Review Open Access
Copyright ©The Author(s) 2020. Published by Baishideng Publishing Group Inc. All rights reserved.
World J Clin Cases. Jun 6, 2020; 8(11): 2081-2091
Published online Jun 6, 2020. doi: 10.12998/wjcc.v8.i11.2081
Isoflavones and inflammatory bowel disease
Ze-Yu Wu, Bing Chang, Department of Gastroenterology, The First Affiliated Hospital of China Medical University, Shenyang 110001, Liaoning Province, China
Li-Xuan Sang, Department of Geriatrics, The First Affiliated Hospital of China Medical University, Shenyang 110001, Liaoning Province, China
ORCID number: Ze-Yu Wu (0000-0001-7227-149X); Li-Xuan Sang (0000-0002-4562-0022); Bing Chang (0000-0003-1965-5827).
Author contributions: Wu ZY wrote the manuscript; Sang LX and Chang B participated in the critical revision of the manuscript; all the authors approved the final manuscript.
Supported by Innovative Talent Support Program of the Institution of Higher Learning in Liaoning Province, No. 2018-478; and Innovative Talents of Science and Technology Support Program of Young and Middle People of Shenyang, No. RC170446.
Conflict-of-interest statement: The authors declare no conflicts of interest.
Open-Access: This article is an open-access article that was selected by an in-house editor and fully peer-reviewed by external reviewers. It is distributed in accordance with the Creative Commons Attribution NonCommercial (CC BY-NC 4.0) license, which permits others to distribute, remix, adapt, build upon this work non-commercially, and license their derivative works on different terms, provided the original work is properly cited and the use is non-commercial. See: http://creativecommons.org/licenses/by-nc/4.0/
Corresponding author: Bing Chang, PhD, Associate Professor, Chief Doctor, Department of Gastroenterology, The First Affiliated Hospital of China Medical University, No. 155, Nanjing North Street, Heping District, Shenyang 110001, Liaoning Province, China. cb000216@163.com
Received: January 2, 2020
Peer-review started: January 2, 2020
First decision: February 19, 2020
Revised: March 27, 2020
Accepted: April 24, 2020
Article in press: April 24, 2020
Published online: June 6, 2020

Abstract

Isoflavones constitute a class of plant hormones including genistein, daidzein, glycitein, formononetin, biochanin A, and irilone, and the major source of human intake is soybeans. Inflammatory bowel disease (IBD) is a chronic recurrent inflammatory disease including ulcerative colitis, Crohn’s disease, and indeterminate colitis, which seriously affects the quality of life of patients and has become a global health problem. Although the pathogenesis of IBD is not very clear, many factors are thought to be related to the occurrence and development of IBD such as genes, immunity, and intestinal flora. How to control IBD effectively for a long time is still a problem for gastroenterologists. Diet has an important effect on IBD. Patients with IBD should pay more attention to diet. To date, many studies have reported that isoflavones have both good and bad effects on IBD. Isoflavones have many activities such as regulating the inflammatory signal pathways and affecting intestinal barrier functions and gut flora. They can also act through estrogen receptors, as they have a similar structure to estrogen. Isoflavones are easy to get from diet for human. Whether they are valuable to be applied to the treatment of IBD is worth studying. This review summarizes the relationship between isoflavones and IBD.
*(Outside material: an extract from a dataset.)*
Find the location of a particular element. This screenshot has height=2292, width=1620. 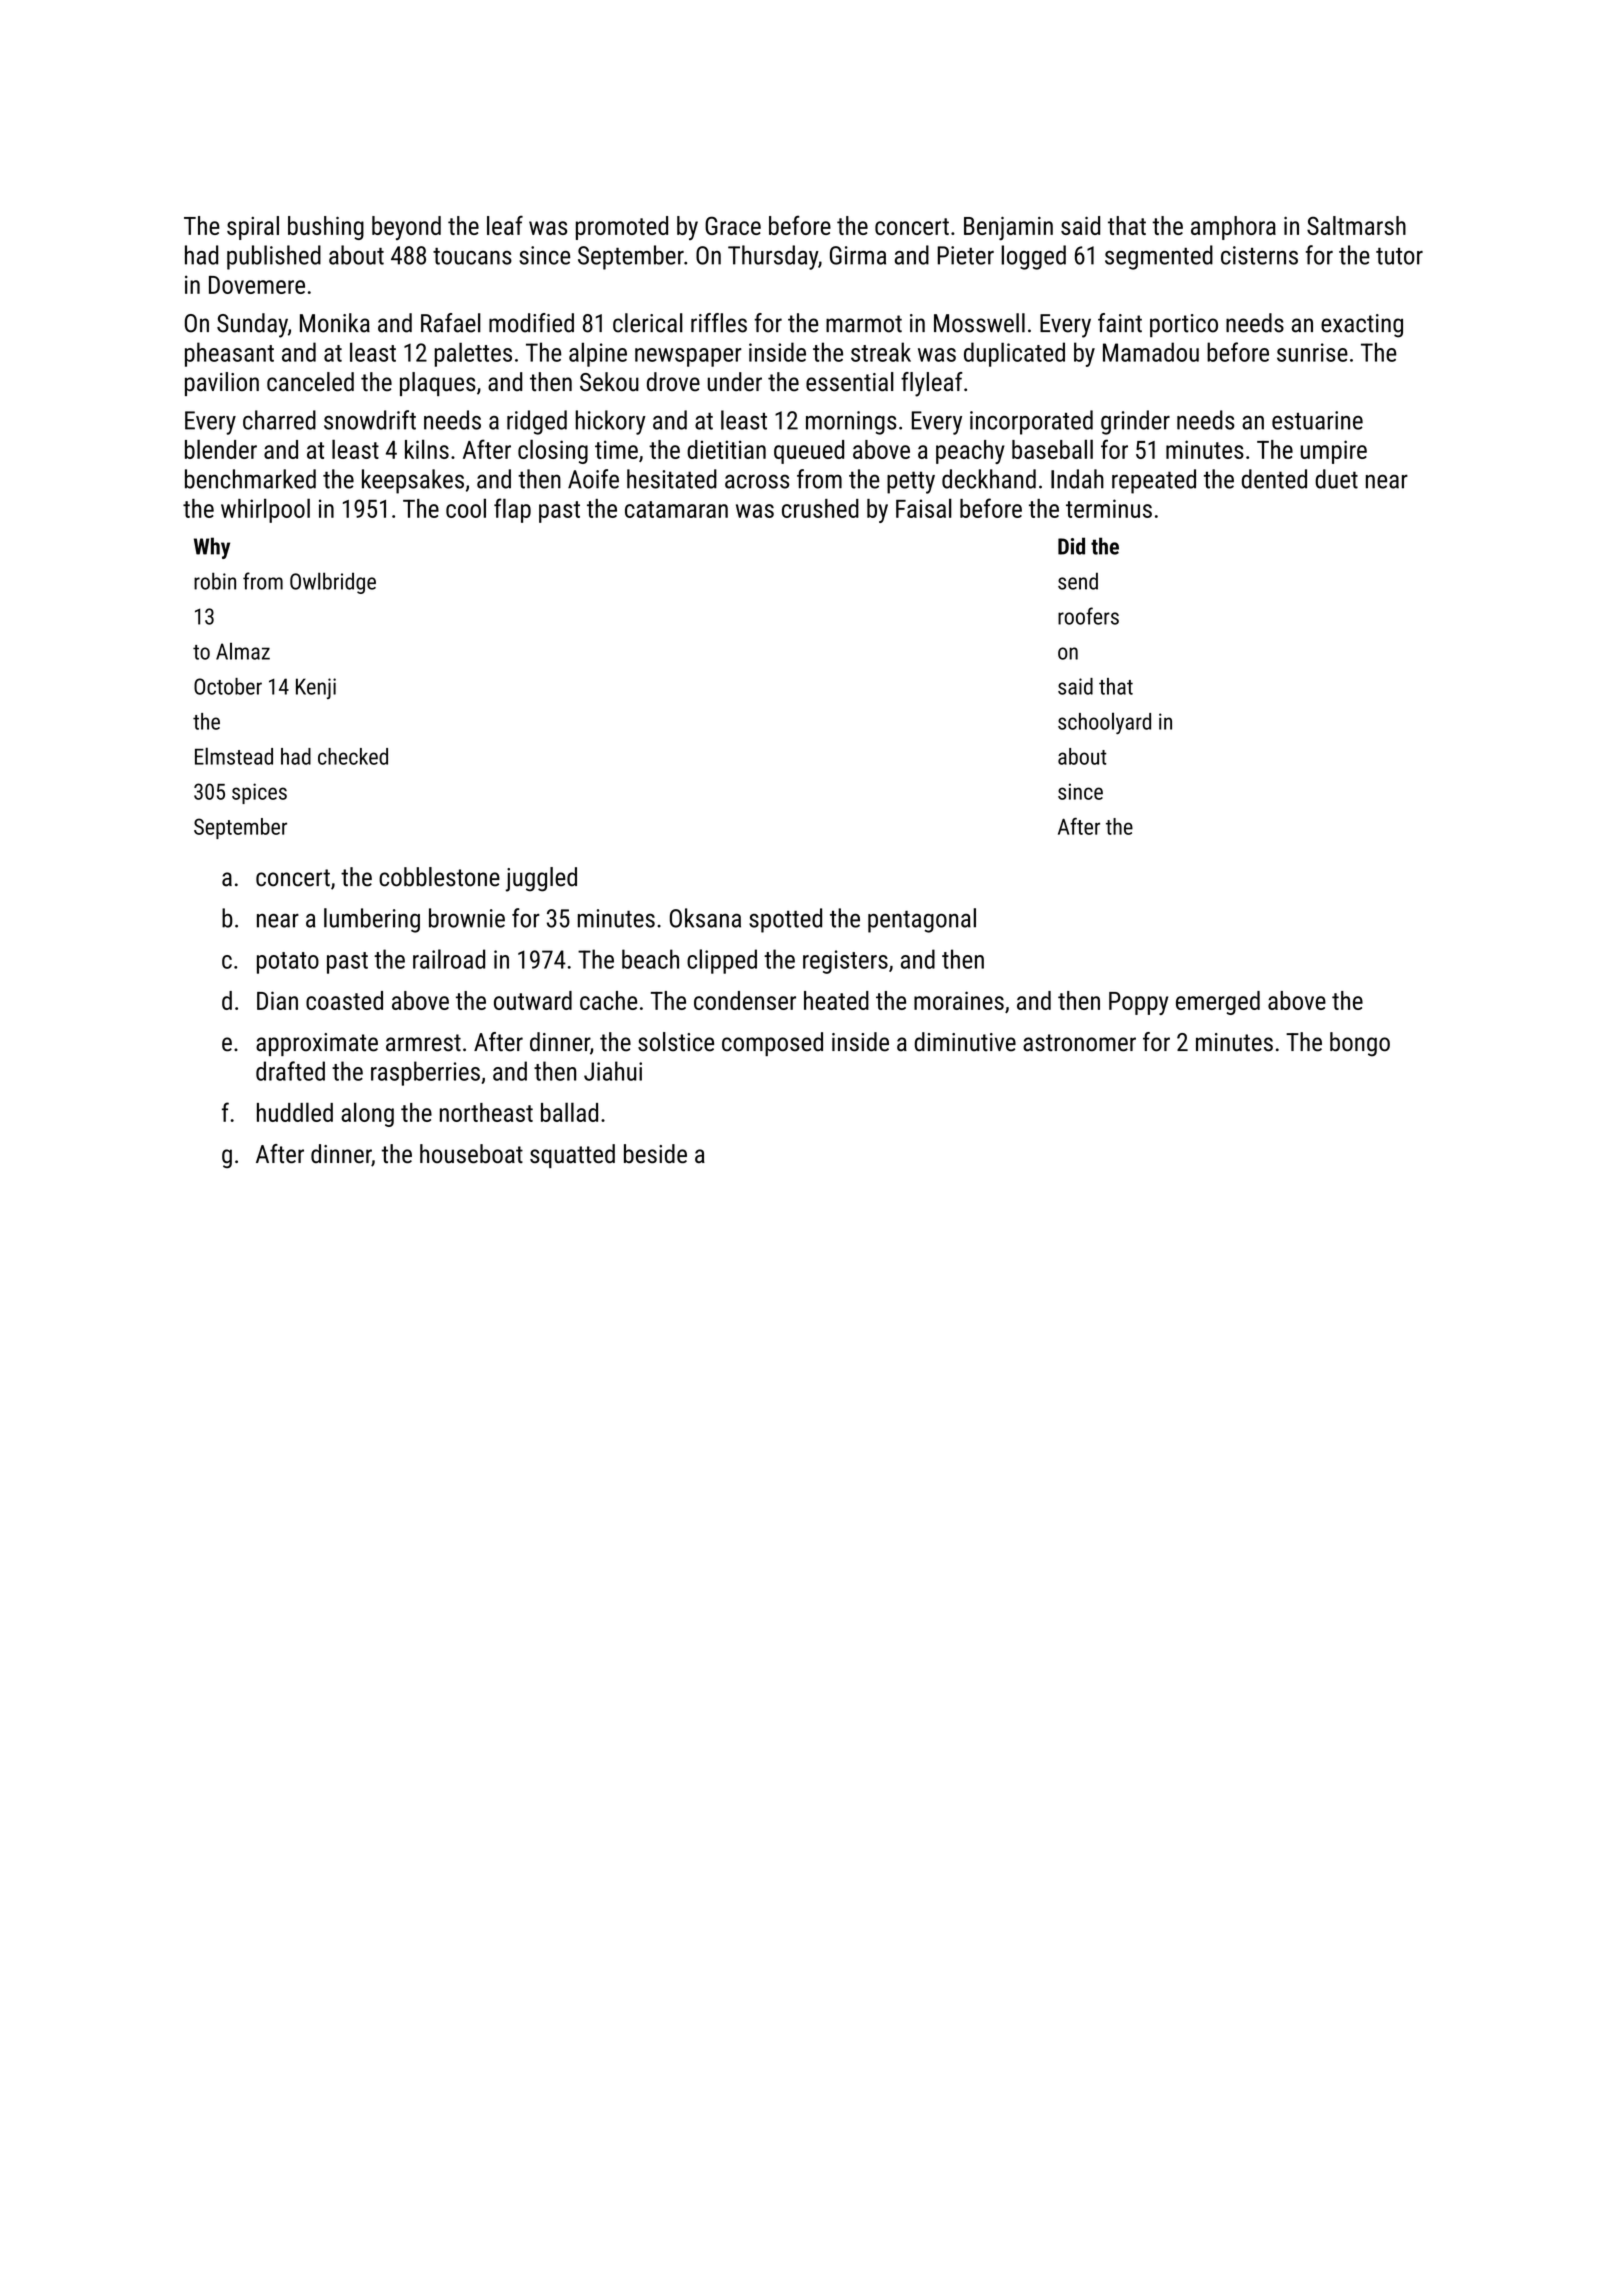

Key Words: Isoflavone, Metabolism, Effects, Inflammatory bowel disease, Structure, Treatment

Core tip: Isoflavones constitute a class of plant hormones, and the major source of human intake is soybeans. Inflammatory bowel disease (IBD) is a chronic recurrent inflammatory disease, which seriously affects the quality of life of patients. To date, many studies have reported that isoflavones have effects on IBD. Isoflavones have many activities, such as regulating the inflammatory signal pathways, intestinal barrier function, and gut flora. They can also act through estrogen receptors, because they have a similar structure to estrogen. This review summarizes the relationship between isoflavones and IBD.



INTRODUCTION

Inflammatory bowel disease (IBD) is a chronic recurrent inflammatory disease. There are three forms of IBD: Ulcerative colitis (UC), Crohn’s disease (CD), and indeterminate colitis[1,2]. The etiology is not very clear, and this disease has a close relationship with genes, immunity, intestinal flora, etc[3]. The incidence of IBD is increasing[4,5]. IBD has become a global health problem[6]. Studies found that diet can affect the intestinal flora of the human body and then affect human immunity[7-9]. Therefore, diet plays an important role in the occurrence and development of IBD.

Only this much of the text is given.